Many will know that in 2004 the BMA paid £130,000 to settle claims brought by five Indian doctors after refusing to support their racial discrimination claims against their employers . Two years earlier the BMA had been found guilty of indirect racial discrimination for its failure to support another Indian doctor's claim, although this was overturned on appeal . So the BMA has something of a track record when it comes to declining to support discrimination claims.
However, De Havilland's argument that had the BMA not "negotiated away rights of independence" then Dr Michalak could not have been subjected to unlawful discrimination or the degree of harassment could have been minimised, is a rather tenuous one. Similarly, the implicit suggestion  that previous HC(90)9 procedure provided a superior level of independence and protection to doctors is highly arguable. With regard to current MHPS procedure and professional panels, the High Court too has confirmed  that if "the alleged misconduct relates to matters of a professional nature or an investigation identifies issues of professional conduct the case investigator must obtain appropriate independent professional advice. The document continues by stating that where a case involving issues of professional conduct proceeds to a hearing under the Trust's disciplinary procedure the panel must include a member appointed by the Local Negotiating Committee who is medically qualified and who is not employed by the Trust".
Competing interests: Have brought claims of race discrimination against the BMA in the past and reached financial settlements. Ex-BMA member.

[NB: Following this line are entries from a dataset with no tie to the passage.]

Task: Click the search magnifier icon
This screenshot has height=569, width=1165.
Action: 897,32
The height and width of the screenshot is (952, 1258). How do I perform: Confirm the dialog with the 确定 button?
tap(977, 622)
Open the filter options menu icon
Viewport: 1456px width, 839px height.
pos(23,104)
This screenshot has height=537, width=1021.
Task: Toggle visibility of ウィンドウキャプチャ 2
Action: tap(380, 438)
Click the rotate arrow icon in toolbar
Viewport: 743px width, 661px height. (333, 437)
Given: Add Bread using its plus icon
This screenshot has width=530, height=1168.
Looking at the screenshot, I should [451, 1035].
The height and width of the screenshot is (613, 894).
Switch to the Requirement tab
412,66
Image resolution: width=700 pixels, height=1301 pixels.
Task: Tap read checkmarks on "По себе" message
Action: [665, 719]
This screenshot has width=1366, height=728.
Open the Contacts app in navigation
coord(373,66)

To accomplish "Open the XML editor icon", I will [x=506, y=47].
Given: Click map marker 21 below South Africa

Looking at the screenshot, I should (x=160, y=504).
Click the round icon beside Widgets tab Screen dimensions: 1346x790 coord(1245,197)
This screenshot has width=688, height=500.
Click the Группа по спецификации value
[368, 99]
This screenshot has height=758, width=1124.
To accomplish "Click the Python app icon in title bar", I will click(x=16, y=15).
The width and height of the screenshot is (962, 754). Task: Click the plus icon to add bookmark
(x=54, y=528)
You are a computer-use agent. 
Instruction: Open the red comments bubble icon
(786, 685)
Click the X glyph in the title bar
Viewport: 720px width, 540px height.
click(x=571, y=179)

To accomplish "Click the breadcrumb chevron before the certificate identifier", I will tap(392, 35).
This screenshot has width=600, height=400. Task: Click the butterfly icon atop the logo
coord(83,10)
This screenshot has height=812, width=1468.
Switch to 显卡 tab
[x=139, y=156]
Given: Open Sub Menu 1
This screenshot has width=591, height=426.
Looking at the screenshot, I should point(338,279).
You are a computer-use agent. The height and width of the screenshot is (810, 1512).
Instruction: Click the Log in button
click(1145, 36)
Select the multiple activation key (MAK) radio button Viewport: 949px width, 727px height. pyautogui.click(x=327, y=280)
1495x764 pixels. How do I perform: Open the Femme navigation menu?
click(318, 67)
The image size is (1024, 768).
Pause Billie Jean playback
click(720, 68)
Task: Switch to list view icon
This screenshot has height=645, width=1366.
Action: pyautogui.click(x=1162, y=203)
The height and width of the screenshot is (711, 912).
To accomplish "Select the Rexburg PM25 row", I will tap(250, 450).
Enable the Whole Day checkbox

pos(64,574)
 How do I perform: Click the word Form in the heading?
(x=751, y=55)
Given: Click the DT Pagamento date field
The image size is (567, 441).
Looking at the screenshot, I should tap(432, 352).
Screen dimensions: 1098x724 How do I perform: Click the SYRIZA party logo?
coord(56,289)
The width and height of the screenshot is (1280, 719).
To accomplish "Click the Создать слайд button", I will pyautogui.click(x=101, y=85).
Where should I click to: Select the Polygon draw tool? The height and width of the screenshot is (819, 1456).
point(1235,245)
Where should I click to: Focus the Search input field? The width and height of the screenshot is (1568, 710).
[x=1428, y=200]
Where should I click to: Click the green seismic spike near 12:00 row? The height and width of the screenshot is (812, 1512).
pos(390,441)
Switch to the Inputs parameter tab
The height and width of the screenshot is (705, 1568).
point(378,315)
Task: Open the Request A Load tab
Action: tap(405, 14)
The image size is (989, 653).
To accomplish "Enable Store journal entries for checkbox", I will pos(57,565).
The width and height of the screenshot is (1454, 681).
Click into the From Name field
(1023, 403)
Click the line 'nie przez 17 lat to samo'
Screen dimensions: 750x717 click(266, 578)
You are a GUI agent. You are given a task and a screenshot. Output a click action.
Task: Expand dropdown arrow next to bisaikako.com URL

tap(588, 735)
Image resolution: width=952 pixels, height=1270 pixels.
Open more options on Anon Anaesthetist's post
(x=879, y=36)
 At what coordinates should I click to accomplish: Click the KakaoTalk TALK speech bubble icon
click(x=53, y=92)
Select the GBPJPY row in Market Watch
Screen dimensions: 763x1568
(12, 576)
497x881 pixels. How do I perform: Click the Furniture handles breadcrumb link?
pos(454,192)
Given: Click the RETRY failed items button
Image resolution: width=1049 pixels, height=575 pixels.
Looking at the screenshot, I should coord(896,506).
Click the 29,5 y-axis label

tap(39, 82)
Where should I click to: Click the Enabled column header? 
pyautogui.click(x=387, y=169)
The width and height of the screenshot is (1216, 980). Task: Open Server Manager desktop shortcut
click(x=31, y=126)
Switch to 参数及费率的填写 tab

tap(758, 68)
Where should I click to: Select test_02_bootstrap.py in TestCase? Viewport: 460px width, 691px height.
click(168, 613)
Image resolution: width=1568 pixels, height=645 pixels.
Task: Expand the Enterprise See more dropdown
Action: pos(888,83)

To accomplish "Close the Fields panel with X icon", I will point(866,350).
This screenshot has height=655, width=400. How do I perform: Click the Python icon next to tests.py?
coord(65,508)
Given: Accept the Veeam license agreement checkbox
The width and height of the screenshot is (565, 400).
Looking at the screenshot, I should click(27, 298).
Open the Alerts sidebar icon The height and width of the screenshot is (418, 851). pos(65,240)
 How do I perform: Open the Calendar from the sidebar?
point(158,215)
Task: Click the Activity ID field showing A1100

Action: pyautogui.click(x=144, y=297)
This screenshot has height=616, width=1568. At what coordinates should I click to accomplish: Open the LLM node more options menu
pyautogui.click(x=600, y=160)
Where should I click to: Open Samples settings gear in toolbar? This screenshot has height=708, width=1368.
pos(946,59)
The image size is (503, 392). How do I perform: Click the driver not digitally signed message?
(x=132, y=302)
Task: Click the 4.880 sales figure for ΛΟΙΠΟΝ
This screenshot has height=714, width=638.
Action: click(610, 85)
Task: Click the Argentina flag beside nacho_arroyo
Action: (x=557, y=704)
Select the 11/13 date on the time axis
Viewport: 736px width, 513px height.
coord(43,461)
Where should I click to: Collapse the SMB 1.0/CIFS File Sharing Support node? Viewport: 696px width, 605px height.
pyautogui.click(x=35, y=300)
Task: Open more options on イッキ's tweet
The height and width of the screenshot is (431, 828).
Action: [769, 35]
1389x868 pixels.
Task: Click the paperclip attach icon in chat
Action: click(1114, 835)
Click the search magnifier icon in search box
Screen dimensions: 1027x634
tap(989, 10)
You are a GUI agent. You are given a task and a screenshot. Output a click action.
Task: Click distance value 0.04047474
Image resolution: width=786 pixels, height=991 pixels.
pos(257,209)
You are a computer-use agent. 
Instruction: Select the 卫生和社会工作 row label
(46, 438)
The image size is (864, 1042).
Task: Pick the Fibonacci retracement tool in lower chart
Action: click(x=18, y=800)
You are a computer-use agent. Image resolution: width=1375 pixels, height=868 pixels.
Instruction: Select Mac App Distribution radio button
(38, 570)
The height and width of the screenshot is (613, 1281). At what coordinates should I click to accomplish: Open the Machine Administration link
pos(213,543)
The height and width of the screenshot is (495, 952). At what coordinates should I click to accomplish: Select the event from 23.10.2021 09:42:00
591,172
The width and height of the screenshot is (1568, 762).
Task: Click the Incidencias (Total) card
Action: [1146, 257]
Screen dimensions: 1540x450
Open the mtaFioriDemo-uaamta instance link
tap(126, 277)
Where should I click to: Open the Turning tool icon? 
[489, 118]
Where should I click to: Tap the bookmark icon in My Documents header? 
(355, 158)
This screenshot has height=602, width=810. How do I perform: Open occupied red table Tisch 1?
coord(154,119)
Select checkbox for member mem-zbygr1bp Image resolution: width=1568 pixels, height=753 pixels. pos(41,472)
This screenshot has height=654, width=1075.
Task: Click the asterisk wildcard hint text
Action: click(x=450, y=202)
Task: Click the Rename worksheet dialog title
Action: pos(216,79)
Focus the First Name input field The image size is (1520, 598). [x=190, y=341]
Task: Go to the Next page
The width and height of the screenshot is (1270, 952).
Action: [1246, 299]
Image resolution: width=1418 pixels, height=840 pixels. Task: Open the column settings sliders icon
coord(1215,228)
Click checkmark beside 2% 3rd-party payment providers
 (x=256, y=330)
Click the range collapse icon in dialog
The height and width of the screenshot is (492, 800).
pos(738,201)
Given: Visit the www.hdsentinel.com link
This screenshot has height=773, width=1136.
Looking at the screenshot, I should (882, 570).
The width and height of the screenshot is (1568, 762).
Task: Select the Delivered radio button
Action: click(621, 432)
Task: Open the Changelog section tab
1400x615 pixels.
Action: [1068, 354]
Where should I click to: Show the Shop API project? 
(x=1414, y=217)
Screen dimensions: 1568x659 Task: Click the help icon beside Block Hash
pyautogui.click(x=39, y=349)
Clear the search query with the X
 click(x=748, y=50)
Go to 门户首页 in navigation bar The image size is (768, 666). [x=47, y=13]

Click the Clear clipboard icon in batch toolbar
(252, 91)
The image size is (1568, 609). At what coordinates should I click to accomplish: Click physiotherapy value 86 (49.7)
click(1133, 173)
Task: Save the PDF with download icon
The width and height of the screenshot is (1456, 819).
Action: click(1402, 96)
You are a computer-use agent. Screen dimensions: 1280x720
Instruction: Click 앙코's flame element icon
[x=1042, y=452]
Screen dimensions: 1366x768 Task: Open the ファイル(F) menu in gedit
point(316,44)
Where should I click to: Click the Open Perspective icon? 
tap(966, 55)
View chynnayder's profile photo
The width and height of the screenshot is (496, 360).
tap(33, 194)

Dr De Havilland's letter detailing the results of the appalling and dishonest behaviour of some of Dr Michalak's former colleagues makes an important point which was that Dr Michalak was denied an independent method of appeal, other than the employment tribunal, and suggest that such rights had disappeared with some degree of involvement of the BMA at an earlier time.
Dr De Havilland, a scientist and not a lawyer, represented Dr Michalak at the tribunal and the published proceedings make the skill and detail of his efforts very clear with a comment to the effect that his advocacy abilities and mastery of relevant detail would be an example to many of those whose practice is law.
Dr De Havilland states no conflict of interest, which is a personal judgement. Does the editor of the BMJ feel that Dr De Havilland's position as husband of Dr Michalak might be of interest to readers? Is it possible as editor that she is even unaware of any perceived conflicts of interest?